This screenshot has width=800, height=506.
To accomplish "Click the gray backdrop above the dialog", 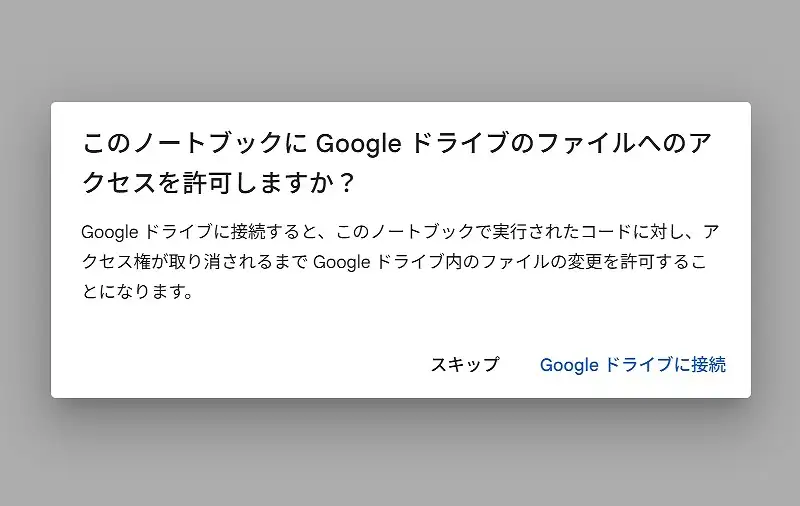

==

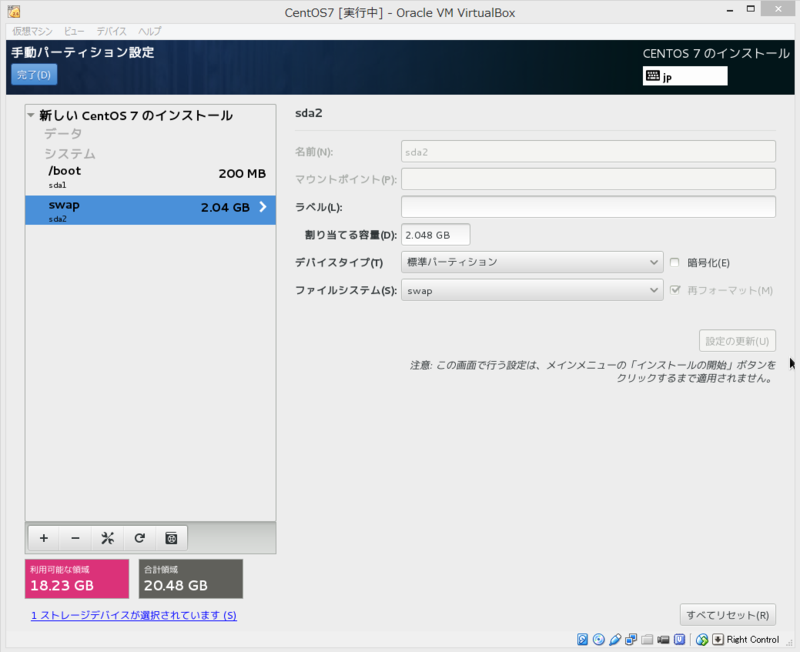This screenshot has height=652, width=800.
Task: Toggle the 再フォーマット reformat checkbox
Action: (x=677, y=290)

_PROBLEM DESCRIPTION_
Write out exactly the run of lines above that starts at the line containing "This screenshot has width=800, height=506." and ends at the line containing "the gray backdrop". Include both, and leave the pictures out.

_OUTPUT OF THE EXERCISE_
This screenshot has width=800, height=506.
To accomplish "Click the gray backdrop above the dialog", 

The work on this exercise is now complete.